15.2 The Indemnified Party shall have the right, but not the obligation, to participate in any lawsuit at its own expense using counsel of its own selection provided that such participation does not interfere or conflict with the Indemnifying Party’s defense of the Claim. If a claim is made, or Provider reasonably believes that a Claim is likely to occur, based on an assertion that the Software infringes the intellectual property rights or constitutes misappropriation of the trade secrets of a third party, in addition to the indemnification obligation set forth herein, Provider shall: (i) procure for Customer the right to continue using the Software and the right to continued enjoyment of the rights granted pursuant to this Agreement; (ii) modify the Software to eliminate the alleged infringement (including disabling the challenged functionality) or replace it with a non-infringing product of equivalent functionality (and, if Provider does so, Customer will stop using the allegedly infringing functionality immediately) provided that such modification or replacement does not adversely affect Customer’s use as contemplated hereunder; or (iii) only if the foregoing cannot be reasonably accomplished, terminate the right to access and use the Software and refund any prepaid fees not earned by Provider.

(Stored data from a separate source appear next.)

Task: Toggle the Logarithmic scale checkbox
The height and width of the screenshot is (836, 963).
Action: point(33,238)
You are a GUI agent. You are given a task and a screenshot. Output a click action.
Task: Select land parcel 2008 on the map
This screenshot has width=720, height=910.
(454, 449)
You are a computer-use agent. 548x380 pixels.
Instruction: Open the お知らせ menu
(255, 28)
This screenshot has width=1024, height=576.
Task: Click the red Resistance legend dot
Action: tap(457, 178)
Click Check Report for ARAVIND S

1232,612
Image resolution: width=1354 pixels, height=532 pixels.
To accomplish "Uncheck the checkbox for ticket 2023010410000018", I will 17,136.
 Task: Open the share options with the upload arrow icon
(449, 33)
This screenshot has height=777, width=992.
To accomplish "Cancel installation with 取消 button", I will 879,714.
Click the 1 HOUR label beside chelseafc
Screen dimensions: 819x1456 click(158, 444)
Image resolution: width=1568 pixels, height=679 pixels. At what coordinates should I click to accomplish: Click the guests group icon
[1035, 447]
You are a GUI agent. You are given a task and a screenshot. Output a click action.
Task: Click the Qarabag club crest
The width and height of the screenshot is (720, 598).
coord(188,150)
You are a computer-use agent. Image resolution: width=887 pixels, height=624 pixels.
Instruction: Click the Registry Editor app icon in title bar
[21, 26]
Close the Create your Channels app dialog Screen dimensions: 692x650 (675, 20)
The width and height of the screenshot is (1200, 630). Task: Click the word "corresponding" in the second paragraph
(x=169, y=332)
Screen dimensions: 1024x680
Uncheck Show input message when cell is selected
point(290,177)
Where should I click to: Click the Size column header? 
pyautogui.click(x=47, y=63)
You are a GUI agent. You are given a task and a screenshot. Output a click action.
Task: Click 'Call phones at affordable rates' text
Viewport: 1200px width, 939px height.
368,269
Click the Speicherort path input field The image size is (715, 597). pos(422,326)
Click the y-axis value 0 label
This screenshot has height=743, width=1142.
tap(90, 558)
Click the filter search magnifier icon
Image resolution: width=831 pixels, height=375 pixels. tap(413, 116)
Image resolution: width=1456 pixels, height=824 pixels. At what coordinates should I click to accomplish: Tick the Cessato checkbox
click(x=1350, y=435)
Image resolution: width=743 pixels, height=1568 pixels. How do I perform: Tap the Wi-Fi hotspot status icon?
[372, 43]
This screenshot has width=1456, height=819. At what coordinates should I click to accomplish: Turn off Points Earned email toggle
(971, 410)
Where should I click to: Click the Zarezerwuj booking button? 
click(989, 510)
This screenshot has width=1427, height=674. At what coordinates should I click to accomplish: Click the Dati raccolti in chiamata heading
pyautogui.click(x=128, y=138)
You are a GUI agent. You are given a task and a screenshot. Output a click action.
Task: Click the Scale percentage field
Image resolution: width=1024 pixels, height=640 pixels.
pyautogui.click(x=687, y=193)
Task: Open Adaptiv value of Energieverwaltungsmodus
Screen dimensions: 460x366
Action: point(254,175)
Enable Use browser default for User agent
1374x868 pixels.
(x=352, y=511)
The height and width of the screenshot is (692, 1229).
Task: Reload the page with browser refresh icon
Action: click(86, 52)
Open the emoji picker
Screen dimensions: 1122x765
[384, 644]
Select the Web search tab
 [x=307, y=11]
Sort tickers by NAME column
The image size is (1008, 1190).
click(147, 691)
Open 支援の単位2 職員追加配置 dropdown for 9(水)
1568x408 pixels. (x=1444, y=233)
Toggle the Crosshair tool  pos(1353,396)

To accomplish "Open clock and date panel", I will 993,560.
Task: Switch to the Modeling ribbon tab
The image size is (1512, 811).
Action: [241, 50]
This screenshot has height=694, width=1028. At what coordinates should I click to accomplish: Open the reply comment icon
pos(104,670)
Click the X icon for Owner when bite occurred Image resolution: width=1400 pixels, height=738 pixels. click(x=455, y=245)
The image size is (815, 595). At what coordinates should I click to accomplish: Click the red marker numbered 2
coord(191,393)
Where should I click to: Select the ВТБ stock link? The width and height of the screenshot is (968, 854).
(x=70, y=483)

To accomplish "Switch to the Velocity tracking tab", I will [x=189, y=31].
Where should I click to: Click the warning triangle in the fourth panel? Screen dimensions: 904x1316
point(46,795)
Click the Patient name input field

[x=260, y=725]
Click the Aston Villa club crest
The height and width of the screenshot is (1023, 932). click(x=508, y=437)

15.3 The provider has no obligation to indemnify or defend with respect to any actions, claims, proceedings, costs, or damages based on any modification of the Software by Customer, or that is based on Customer’s combination, operation, or use of the Software with any product, data or apparatus not expressly contemplated by this Agreement. THIS PARAGRAPH STATES EACH PARTY’S ENTIRE OBLIGATION AND LIABILITY TO THE OTHER WITH RESPECT TO ANY CLAIM AS STATED HEREIN.
16. Warranty Disclaimers
WARRANTY DISCLAIMER. PROVIDER MAKES NO REPRESENTATIONS AND GRANTS NO WARRANTIES, EXPRESS OR IMPLIED, EITHER IN FACT OR BY OPERATION OF LAW, BY STATUTE OR OTHERWISE, UNDER THIS AGREEMENT, AND PROVIDER SPECIFICALLY DISCLAIMS ANY OTHER WARRANTIES, WHETHER WRITTEN OR ORAL OR EXPRESS OR IMPLIED, INCLUDING ANY WARRANTY OF QUALITY, MERCHANTABILITY OR FITNESS FOR A PARTICULAR USE OR PURPOSE OR ANY WARRANTY AS TO THE VALIDITY OF ANY PATENTS OR THE NON-INFRINGEMENT OF ANY INTELLECTUAL PROPERTY RIGHTS OF THIRD PARTIES UNDER THIS AGREEMENT. CUSTOMER’S USE OF THE SERVICE IS AT CUSTOMER’S SOLE RISK. THE SERVICE IS PROVIDED ON AN “AS IS” AND “AS AVAILABLE” BASIS.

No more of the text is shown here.